Foi um dia ruim. Além do jornal ter ficado nas mãos da polícia, na volta para Londrina a Rural pegou fogo na estrada. Valdir saiu do carro e começou a acenar, pedindo socorro. Alguns motoristas pararam, mas sugeriram que ele tirasse a camisa e tentasse apagar o fogo com ela. Era uma camisa nova; ele ignorou a sugestão. Finalmente, apareceu um motorista com extintor e o fogo foi apagado.Mário CesarLembrançaValdir hoje, na fotolitagem: Ameaçaram me prender
Quando chegou ao jornal, Valdir ficou sabendo da apreensão da Folha no Estado. Em muitas cidades, como Cianorte, o jornal chegara ao distribuidor antes da polícia; uma parte pôde circular. Mas, no dia seguinte, começaria censura prévia pela Federal na Oficina. Eles (policiais) chegavam, liam todas as matérias que o jornal pretendia publicar, embargavam aquelas que achassem inconvenientes para o governo. Às vezes tínhamos que desmanchar uma página inteira.
A censura prévia durou algum tempo, recorda Valdir Alves, que a exemplo de outros funcionnários da Folha aprendera a dirigir nos veículos do jornal. Os motoristas de linha e de reportagem, porém, eram profissionais que haviam adquirido experiência em outras empresas.
Um desses motoristas era o Tenente. Bom motorista, porém não sabia ler. Antes de vir para a Folha, Tenente dirigira um caminhão aplicador de calcário. Por isso conhecia até os carreadores do Norte do Paraná. Conhecia também a sinalização das estradas: uma placa em S indicava curvas; uma placa com ângulo mais fechado significava curva perigosa.
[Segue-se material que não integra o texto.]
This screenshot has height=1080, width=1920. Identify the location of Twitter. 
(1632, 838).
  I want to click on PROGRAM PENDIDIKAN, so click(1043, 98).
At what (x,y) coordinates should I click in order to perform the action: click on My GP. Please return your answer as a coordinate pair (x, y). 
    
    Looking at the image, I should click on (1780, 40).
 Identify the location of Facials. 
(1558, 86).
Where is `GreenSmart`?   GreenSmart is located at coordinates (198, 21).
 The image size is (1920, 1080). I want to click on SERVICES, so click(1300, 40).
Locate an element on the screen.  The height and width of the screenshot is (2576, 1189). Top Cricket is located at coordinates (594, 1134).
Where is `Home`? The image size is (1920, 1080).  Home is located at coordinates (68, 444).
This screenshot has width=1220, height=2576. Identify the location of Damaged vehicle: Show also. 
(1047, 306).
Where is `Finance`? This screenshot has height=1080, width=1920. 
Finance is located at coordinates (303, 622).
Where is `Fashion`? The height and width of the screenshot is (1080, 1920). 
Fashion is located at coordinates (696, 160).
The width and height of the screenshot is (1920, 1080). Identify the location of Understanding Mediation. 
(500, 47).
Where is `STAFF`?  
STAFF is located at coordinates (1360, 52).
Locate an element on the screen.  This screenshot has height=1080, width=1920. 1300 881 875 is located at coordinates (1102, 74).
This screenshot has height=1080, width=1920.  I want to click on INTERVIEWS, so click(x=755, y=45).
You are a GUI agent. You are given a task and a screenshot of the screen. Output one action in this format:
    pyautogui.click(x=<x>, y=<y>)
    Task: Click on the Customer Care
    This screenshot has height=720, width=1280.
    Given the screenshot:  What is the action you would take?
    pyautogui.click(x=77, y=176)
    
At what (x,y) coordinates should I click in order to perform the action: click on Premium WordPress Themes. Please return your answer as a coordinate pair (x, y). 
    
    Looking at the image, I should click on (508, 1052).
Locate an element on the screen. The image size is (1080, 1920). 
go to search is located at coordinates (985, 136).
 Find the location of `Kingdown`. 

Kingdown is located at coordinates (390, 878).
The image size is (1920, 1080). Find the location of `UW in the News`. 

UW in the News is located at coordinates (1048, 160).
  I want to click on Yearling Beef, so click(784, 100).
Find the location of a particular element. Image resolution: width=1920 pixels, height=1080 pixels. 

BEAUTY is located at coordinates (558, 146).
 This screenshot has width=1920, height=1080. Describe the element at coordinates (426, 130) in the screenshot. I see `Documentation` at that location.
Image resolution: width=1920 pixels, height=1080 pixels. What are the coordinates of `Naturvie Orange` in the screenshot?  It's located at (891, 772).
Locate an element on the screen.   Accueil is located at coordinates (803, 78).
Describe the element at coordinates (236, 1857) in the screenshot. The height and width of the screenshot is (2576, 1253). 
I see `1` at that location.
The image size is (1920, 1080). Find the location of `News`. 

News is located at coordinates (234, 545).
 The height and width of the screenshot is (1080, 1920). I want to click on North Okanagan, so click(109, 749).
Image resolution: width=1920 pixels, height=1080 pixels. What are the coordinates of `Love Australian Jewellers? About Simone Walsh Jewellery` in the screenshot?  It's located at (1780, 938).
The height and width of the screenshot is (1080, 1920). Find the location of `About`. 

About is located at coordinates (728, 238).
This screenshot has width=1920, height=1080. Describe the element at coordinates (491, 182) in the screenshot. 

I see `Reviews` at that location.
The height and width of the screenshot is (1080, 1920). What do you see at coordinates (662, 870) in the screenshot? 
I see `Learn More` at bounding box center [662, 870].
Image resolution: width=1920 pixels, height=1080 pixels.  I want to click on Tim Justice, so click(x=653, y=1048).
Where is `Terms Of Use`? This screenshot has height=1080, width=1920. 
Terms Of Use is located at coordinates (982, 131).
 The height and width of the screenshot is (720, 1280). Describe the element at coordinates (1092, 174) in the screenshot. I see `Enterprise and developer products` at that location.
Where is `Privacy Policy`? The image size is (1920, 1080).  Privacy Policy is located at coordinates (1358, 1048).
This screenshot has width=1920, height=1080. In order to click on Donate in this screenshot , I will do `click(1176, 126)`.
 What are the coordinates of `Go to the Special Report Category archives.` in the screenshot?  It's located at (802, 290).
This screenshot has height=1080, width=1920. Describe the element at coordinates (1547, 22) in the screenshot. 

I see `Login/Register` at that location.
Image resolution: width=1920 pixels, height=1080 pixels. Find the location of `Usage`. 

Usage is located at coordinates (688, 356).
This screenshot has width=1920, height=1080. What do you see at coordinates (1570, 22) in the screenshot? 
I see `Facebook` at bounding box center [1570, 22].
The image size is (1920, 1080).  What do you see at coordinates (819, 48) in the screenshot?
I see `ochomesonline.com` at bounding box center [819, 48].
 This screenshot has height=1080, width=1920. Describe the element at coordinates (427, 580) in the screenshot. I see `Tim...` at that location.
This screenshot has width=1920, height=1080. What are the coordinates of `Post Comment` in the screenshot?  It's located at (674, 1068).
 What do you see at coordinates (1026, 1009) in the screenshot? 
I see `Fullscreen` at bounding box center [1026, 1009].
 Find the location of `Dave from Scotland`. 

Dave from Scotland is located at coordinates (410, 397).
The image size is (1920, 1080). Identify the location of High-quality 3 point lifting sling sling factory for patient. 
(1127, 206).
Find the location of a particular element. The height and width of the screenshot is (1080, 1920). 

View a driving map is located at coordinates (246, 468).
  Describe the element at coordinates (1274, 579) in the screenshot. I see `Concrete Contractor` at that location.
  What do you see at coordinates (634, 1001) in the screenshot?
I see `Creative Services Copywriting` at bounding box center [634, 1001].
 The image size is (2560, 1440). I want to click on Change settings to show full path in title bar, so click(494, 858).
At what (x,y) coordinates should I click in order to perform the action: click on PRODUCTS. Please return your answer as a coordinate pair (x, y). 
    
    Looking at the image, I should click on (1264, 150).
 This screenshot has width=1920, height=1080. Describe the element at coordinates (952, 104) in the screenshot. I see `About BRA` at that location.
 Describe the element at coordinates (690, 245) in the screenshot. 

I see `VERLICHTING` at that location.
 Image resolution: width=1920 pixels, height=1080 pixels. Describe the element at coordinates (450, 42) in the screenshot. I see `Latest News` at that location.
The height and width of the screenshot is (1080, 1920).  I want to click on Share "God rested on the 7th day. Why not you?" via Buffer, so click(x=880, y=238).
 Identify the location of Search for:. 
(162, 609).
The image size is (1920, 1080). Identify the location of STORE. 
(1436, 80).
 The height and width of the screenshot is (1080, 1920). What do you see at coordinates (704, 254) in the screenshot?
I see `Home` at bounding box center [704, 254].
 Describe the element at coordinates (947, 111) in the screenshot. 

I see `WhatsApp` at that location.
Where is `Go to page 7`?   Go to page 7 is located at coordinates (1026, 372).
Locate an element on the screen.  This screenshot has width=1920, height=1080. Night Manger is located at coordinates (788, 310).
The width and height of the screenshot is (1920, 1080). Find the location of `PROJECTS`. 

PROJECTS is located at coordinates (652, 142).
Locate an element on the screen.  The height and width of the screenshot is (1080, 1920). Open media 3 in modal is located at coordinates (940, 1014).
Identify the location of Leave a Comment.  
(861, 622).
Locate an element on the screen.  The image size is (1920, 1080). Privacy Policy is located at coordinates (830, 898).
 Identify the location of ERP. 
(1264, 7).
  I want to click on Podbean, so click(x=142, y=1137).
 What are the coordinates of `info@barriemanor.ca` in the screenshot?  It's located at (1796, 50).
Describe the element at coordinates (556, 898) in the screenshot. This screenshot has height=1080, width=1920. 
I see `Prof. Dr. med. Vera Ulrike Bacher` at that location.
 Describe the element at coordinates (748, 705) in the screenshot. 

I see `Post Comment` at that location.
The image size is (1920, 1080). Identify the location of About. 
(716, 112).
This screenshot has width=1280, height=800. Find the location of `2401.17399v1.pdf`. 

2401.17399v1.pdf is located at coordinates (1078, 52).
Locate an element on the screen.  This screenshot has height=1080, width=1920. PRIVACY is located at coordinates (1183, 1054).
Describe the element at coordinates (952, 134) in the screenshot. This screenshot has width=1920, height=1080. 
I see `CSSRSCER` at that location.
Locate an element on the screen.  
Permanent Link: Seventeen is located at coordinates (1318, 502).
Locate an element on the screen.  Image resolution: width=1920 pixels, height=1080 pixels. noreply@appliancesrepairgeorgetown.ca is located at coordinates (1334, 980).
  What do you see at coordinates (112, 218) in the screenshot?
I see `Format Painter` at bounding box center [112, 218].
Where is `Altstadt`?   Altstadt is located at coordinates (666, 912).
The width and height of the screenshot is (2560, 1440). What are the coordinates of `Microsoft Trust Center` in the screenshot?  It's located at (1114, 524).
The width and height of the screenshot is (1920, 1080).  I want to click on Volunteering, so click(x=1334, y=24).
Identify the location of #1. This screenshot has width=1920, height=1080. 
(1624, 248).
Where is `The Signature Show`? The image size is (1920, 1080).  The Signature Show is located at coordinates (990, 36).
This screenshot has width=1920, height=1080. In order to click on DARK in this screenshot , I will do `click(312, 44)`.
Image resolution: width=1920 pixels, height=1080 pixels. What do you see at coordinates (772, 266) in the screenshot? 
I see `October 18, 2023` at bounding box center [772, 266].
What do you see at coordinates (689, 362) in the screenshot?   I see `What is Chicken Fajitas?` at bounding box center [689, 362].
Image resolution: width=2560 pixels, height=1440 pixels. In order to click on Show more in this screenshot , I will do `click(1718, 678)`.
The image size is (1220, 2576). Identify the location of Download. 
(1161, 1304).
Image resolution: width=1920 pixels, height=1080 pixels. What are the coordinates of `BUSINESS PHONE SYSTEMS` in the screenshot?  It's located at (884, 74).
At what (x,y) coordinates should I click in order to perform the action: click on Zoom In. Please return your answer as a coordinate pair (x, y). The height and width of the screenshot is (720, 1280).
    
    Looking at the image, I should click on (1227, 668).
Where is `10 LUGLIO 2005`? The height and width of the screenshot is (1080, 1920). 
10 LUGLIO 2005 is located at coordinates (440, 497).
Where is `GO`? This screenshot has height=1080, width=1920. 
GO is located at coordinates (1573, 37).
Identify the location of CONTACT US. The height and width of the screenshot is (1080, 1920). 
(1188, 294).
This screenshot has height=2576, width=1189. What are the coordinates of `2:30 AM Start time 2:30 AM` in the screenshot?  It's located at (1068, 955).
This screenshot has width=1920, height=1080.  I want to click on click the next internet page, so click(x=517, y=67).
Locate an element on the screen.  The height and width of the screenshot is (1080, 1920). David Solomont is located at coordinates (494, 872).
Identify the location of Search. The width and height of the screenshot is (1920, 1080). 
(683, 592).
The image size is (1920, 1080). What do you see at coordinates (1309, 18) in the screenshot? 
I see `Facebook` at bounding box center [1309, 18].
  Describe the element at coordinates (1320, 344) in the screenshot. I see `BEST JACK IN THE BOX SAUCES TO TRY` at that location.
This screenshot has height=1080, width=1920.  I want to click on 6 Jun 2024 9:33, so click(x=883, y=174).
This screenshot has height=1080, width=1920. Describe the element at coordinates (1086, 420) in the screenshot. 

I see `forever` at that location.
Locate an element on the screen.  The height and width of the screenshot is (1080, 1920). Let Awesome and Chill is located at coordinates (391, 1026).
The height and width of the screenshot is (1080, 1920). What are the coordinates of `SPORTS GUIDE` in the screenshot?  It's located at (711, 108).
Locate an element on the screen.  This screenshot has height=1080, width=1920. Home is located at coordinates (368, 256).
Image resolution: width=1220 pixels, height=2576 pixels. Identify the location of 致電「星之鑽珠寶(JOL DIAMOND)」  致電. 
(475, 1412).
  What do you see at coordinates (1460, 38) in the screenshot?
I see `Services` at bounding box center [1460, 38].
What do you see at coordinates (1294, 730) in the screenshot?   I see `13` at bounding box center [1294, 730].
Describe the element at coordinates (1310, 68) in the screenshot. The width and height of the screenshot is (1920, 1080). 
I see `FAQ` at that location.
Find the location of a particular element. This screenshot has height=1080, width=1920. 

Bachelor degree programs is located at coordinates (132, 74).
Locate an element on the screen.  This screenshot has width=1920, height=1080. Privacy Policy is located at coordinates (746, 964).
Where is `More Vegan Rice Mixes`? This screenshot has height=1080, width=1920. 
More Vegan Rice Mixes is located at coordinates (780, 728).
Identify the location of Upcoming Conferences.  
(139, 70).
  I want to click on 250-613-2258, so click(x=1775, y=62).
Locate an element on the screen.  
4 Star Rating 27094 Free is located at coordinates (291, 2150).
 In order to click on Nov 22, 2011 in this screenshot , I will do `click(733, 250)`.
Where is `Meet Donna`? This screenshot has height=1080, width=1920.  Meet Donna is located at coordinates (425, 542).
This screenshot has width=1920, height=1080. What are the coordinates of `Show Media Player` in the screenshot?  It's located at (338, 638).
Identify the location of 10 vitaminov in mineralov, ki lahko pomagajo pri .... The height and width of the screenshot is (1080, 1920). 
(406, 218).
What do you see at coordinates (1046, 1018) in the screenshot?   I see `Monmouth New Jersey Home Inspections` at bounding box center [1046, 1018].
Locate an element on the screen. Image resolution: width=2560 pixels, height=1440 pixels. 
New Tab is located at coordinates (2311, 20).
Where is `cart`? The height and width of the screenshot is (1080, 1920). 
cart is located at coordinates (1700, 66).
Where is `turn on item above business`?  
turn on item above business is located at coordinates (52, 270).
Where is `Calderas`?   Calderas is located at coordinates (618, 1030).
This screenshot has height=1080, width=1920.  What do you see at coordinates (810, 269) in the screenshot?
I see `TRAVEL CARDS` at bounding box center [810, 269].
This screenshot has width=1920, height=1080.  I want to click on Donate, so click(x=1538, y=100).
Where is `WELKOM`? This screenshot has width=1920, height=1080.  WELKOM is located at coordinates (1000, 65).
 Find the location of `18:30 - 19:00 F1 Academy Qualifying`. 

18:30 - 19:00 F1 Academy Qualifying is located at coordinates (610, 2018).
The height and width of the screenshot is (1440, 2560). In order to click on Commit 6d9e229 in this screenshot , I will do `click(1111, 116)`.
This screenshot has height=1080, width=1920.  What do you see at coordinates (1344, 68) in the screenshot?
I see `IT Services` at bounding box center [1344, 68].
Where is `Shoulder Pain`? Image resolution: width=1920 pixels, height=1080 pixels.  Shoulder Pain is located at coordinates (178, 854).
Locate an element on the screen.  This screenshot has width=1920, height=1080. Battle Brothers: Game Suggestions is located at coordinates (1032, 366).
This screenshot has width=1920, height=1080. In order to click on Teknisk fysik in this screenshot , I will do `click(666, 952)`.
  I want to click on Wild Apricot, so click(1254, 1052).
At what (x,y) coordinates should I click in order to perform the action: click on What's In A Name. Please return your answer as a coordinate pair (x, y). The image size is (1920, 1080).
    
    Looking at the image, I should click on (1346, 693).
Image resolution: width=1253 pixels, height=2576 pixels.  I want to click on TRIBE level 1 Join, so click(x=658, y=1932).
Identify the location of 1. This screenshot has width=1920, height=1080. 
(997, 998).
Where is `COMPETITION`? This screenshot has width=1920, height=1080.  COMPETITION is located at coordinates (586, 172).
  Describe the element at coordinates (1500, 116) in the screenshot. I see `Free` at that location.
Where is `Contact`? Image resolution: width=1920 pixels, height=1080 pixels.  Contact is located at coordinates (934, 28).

O problema era quando, pelos solavancos do caminho, os pacotes de jornal para entrega aos distribuidores em cada cidade da linha saíam dos lugares onde tinham sido colocados pelo Valdir e outros funcionários da Circulação, que sabiam da dificuldade do Tenente. Eles colocavam os repartes pela ordem das cidades ao longo da linha. Por exemplo: Cambé era o primeiro pacote; Rolândia o segundo. Se os pacotes ficassem fora da ordem, Tenente escolhia pelo peso ou aparência (Rolândia lê muito jornal. É esse, concluía, escolhendo um reparte maior. Podia ser o reparte de Arapongas).
A Folha teve carros de várias marcas, porém os Fuscões ficaram célebres. Eles eram envenenados com um kit de SP2, um carro esportivo da Volkswagen. Corria muito, como também ficaram os Fuscões - bons de canela. Destes, a tampa do motor era aberta em cima, para aumentar a refrigeração.
Alguns linheiros, Tenente entre eles, morreram acidentados. A maioria quando voltava das entregas, que chegavam a cobrir distâncias como Campo Grande e Foz do Iguaçu, a mais de 500 quilômetros de Londrina.
Com uma pintura característica, os Fuscões eram vistos longe na estrada. Outros motoristas com menos pressa davam passagem. Muitos queriam disputar corrida - era a glória ganhar corrida de um carro da Folha.